Source data
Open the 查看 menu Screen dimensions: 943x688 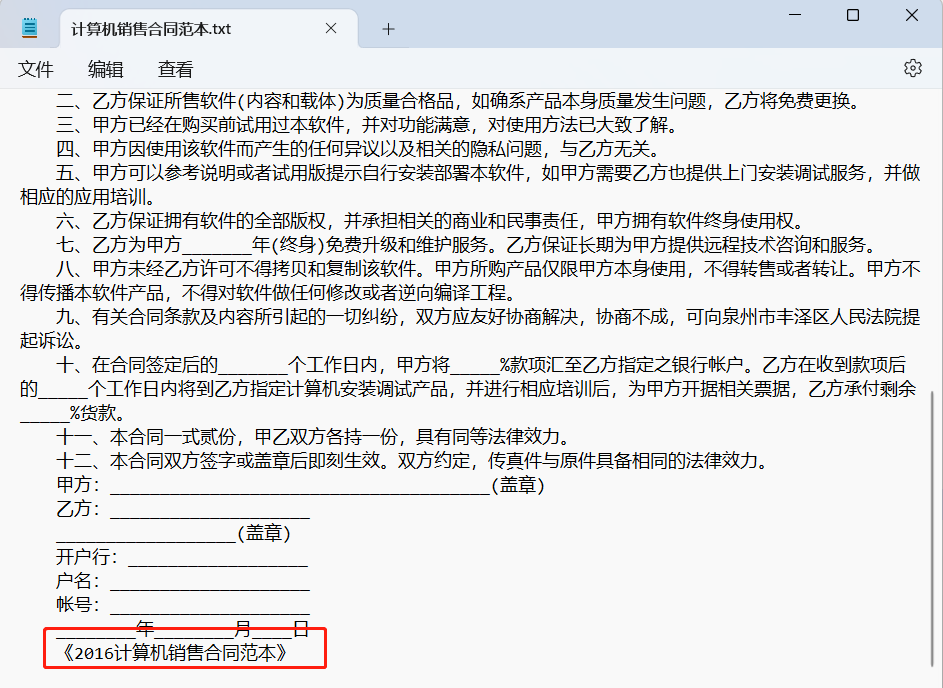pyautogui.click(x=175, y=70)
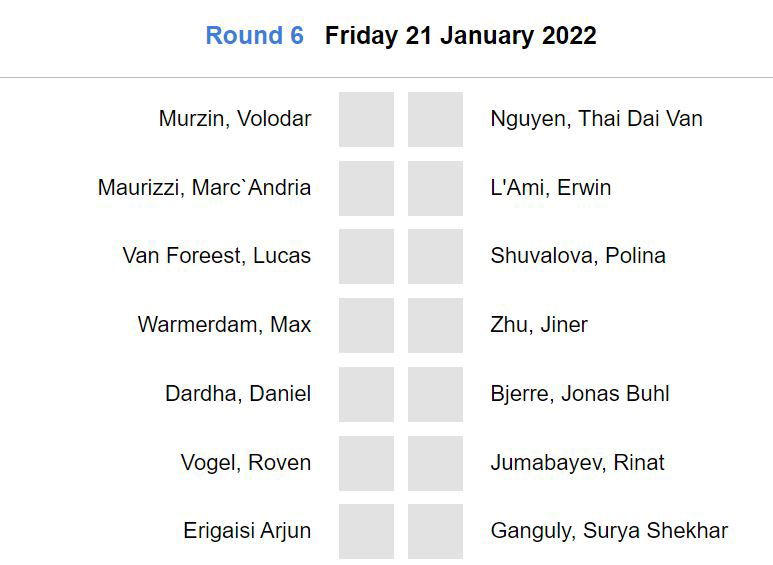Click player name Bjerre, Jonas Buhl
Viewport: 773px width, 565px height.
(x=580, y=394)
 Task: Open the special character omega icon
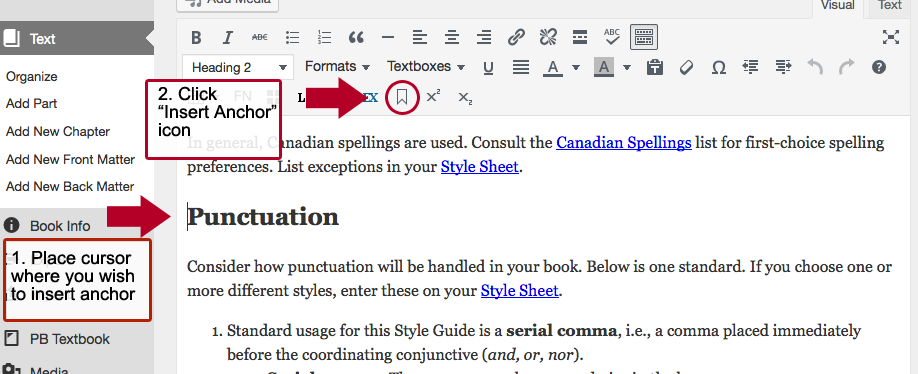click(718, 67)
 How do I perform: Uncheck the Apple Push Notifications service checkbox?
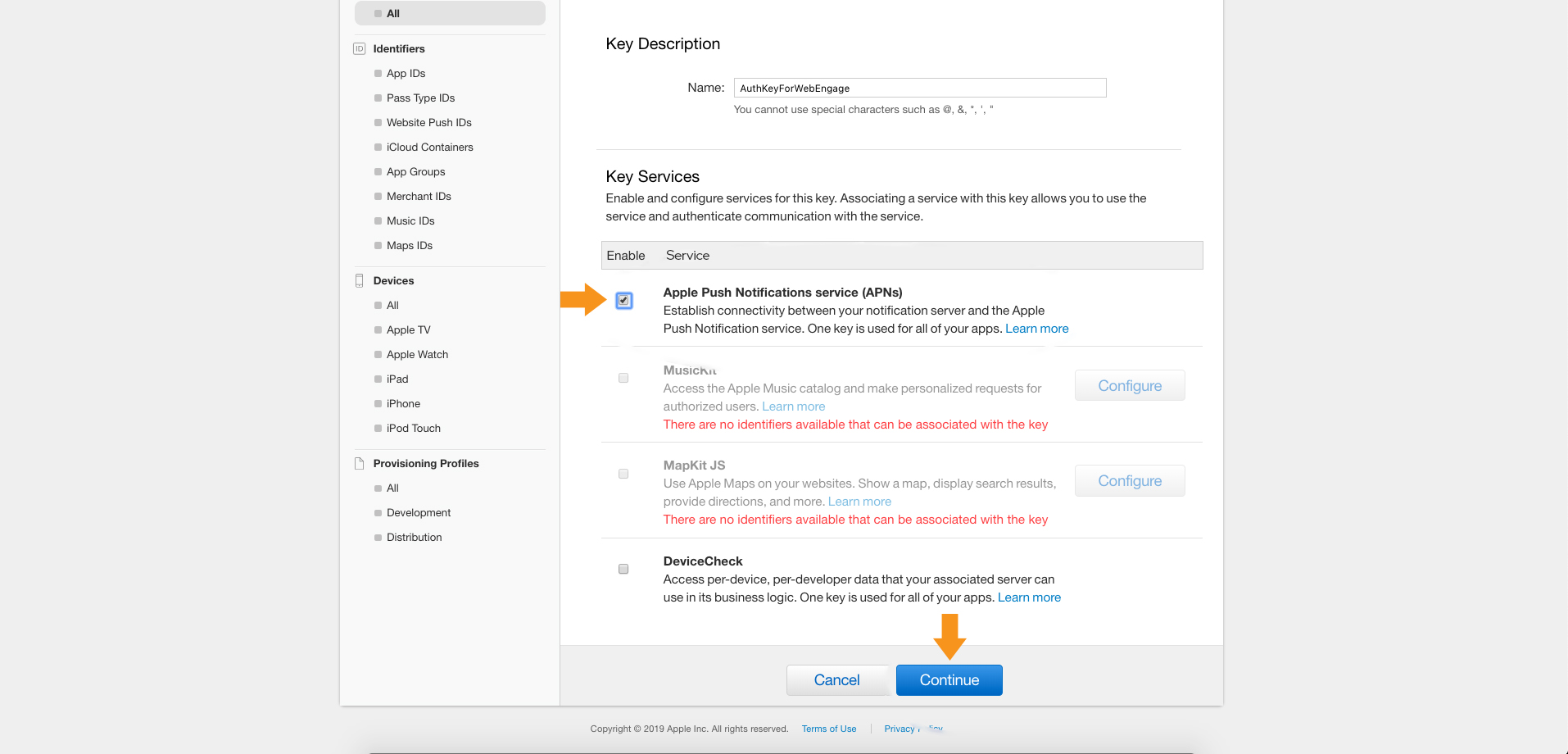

**Task instructions**
Omit the pictures and print again exactly the lines from the one with "Task: Open the special character omega icon" through the final line of the entries, both ends included.

**Result for this task**
 Task: Open the special character omega icon
click(718, 67)
 How do I perform: Uncheck the Apple Push Notifications service checkbox?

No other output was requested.